** About this exercise **
Reproduce every line in the listing that contains the word "agent".

** Supplied data **
--

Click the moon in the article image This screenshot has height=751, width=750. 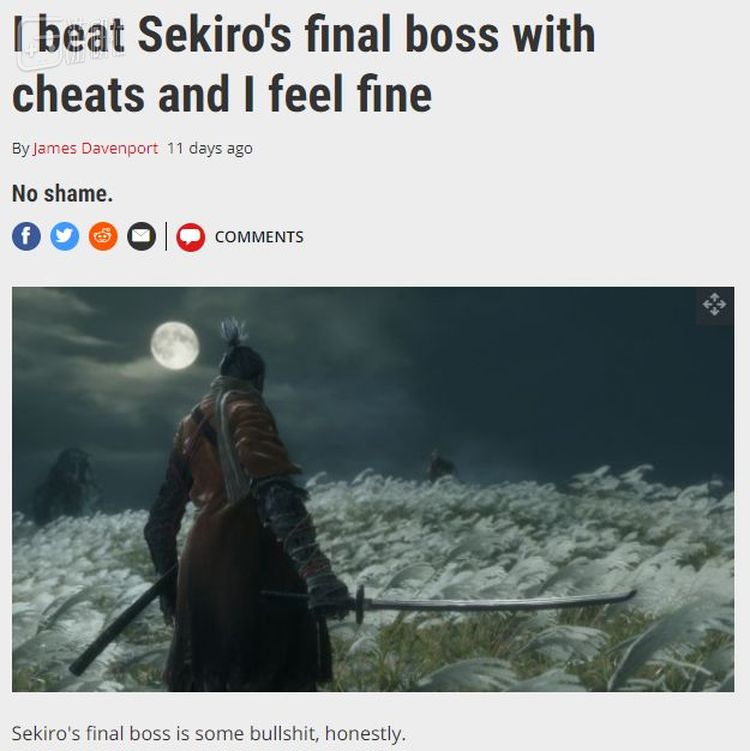point(175,345)
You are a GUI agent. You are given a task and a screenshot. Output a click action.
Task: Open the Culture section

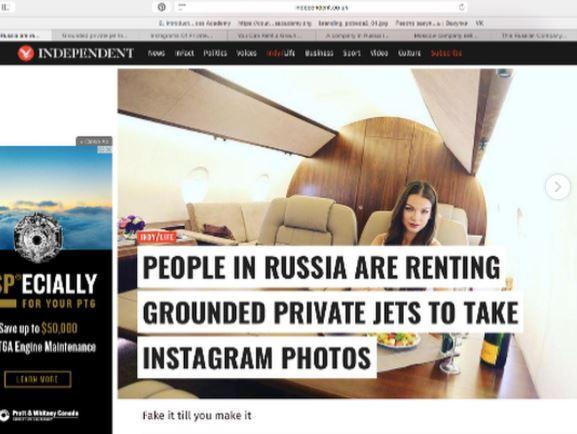409,53
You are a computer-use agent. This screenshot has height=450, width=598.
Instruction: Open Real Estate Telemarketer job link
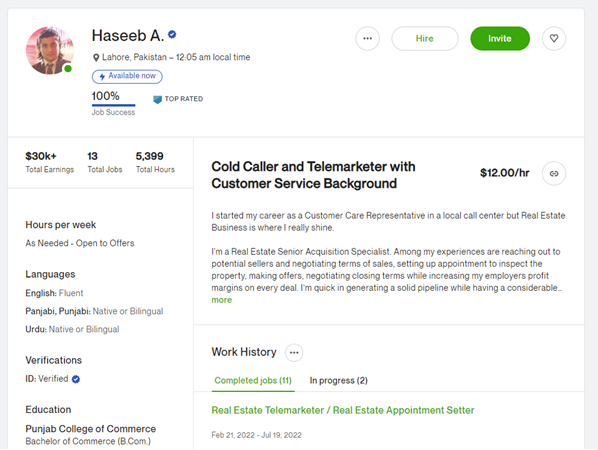(343, 410)
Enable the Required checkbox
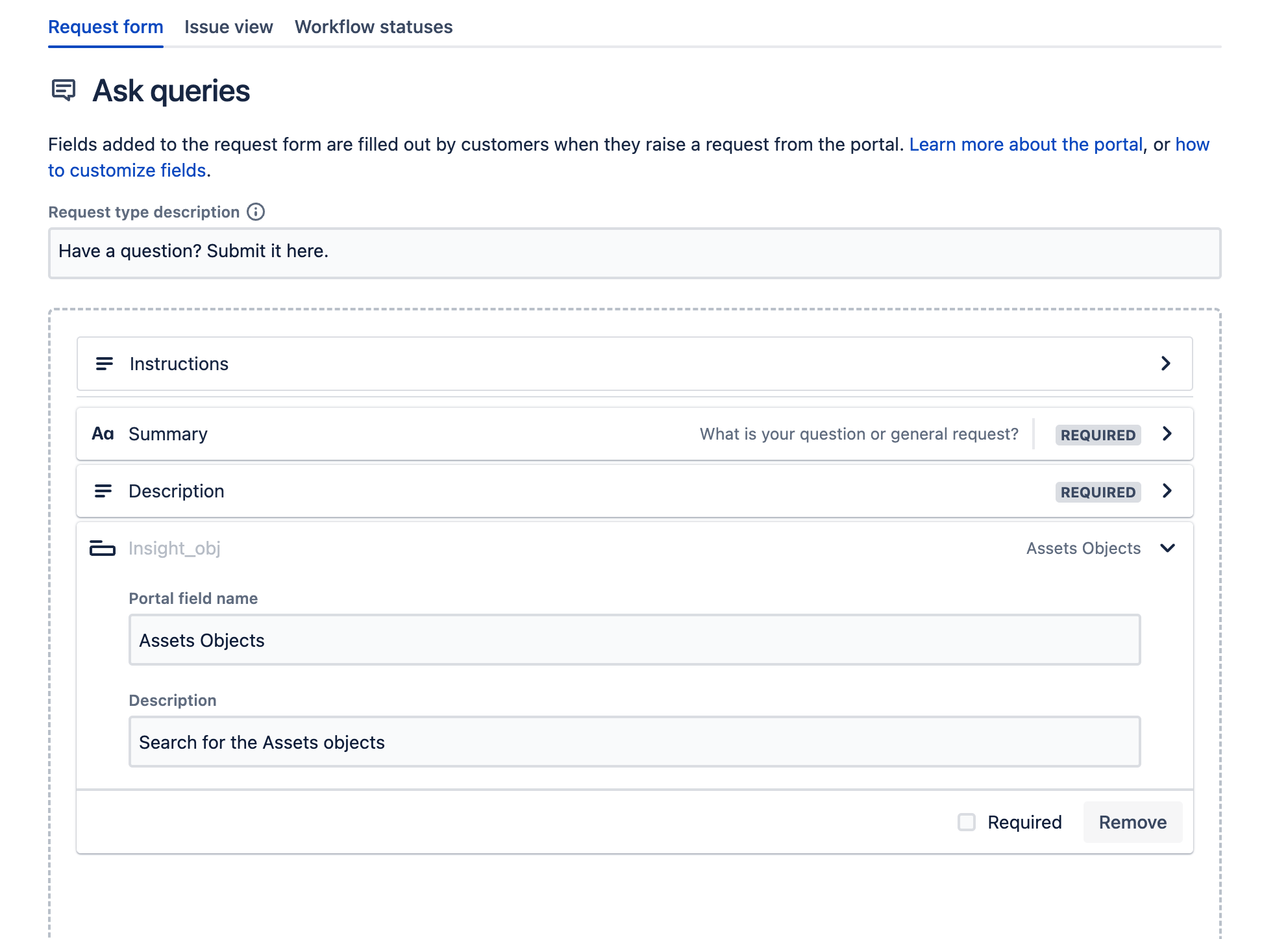The width and height of the screenshot is (1288, 939). tap(967, 822)
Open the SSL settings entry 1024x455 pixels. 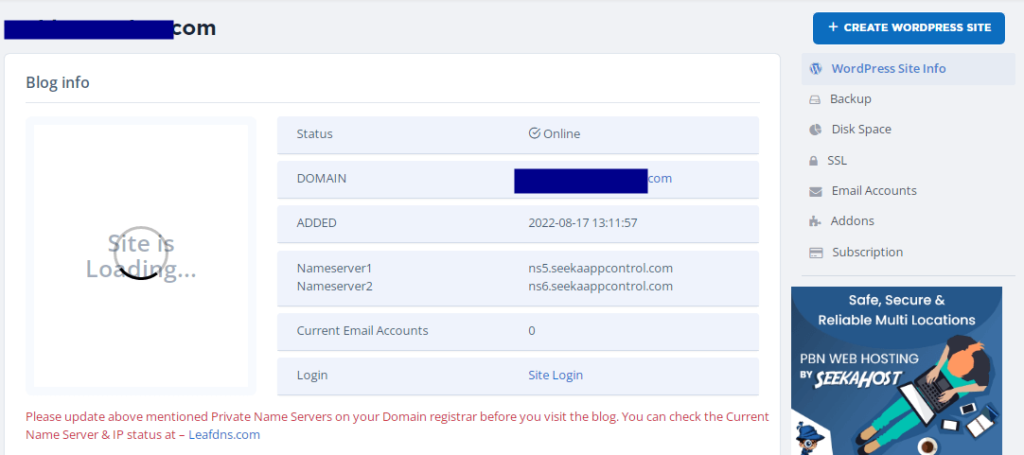[837, 160]
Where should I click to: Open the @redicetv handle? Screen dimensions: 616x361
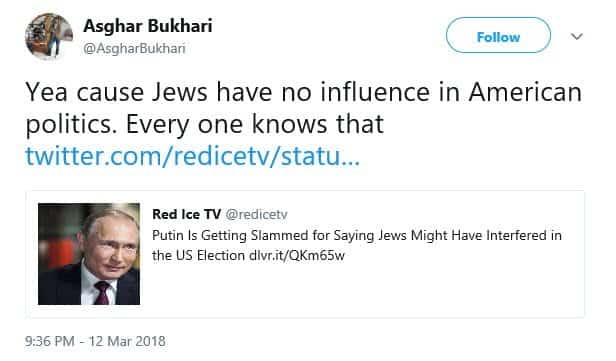point(256,214)
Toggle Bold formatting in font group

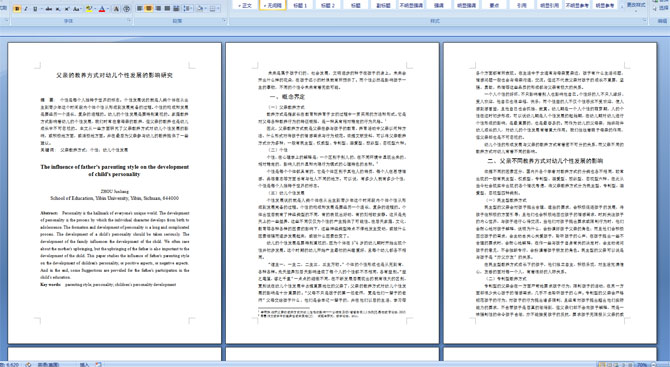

--

** Answer for this exercise **
You are a GUI agent. You are given a task and a screenshot. Output a click action.
You are a computer-use agent. This screenshot has height=450, width=598.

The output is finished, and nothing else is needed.